*PROBLEM STATEMENT*: Provide only the number of lines in the records below that contain "menu".

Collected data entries
────────
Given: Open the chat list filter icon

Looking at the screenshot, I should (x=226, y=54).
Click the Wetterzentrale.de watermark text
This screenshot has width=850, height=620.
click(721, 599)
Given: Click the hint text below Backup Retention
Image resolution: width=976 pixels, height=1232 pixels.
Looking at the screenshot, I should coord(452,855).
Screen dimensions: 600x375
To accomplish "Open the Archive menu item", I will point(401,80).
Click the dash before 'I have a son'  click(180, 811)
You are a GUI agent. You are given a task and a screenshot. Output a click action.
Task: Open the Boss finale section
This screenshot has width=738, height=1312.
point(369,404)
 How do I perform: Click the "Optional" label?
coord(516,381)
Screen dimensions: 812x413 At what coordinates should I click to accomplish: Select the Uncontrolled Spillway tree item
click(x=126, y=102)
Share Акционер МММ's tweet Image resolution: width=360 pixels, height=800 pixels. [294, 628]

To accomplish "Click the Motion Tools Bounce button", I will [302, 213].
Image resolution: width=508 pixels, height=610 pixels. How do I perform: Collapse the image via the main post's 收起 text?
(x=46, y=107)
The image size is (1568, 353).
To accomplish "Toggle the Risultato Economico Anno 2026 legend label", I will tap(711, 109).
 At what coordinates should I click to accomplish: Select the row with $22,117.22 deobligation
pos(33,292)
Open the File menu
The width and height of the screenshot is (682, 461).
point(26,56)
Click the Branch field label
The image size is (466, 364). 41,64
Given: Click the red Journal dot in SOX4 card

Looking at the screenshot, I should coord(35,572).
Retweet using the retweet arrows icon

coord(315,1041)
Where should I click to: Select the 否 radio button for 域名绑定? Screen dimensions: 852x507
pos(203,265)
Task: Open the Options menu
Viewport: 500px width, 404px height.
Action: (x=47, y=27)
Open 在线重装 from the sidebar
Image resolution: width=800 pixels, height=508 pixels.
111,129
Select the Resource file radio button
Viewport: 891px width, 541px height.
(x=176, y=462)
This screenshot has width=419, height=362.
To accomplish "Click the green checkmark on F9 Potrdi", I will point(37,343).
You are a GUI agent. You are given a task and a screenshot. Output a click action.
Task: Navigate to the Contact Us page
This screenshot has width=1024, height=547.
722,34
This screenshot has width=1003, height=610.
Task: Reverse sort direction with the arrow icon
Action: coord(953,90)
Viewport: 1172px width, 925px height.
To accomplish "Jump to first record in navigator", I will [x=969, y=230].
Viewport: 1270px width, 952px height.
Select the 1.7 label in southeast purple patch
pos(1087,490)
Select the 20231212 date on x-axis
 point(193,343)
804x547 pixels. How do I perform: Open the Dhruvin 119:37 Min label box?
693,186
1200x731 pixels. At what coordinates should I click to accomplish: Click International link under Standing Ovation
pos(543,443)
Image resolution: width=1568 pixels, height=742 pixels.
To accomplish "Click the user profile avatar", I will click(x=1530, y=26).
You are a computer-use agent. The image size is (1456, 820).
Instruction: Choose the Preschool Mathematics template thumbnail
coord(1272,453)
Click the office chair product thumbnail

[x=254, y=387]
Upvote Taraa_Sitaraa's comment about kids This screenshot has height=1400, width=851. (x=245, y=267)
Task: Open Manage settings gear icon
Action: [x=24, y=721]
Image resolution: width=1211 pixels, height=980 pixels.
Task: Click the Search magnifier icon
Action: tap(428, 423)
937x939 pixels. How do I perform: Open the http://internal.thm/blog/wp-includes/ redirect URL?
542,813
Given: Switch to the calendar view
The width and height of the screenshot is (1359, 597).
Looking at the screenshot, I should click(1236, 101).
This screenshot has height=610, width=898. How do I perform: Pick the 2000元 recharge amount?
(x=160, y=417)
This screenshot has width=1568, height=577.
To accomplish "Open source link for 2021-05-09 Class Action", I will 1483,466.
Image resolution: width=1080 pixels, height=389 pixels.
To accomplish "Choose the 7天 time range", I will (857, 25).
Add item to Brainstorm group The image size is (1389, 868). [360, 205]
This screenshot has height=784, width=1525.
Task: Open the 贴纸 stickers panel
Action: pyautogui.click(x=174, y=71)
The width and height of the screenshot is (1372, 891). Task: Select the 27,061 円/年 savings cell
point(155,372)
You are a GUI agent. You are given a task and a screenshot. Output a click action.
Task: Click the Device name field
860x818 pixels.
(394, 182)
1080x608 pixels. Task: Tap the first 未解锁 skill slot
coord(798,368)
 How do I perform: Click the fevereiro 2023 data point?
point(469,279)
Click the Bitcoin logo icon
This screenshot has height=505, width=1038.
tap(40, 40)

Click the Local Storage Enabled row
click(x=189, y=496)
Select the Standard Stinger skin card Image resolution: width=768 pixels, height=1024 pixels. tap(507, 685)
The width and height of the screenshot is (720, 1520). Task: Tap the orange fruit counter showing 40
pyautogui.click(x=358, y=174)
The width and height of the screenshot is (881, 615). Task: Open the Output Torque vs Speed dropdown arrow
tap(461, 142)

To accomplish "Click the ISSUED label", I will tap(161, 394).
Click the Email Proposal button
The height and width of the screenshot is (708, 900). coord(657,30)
────────
*RESULT OF THE EXERCISE*: 3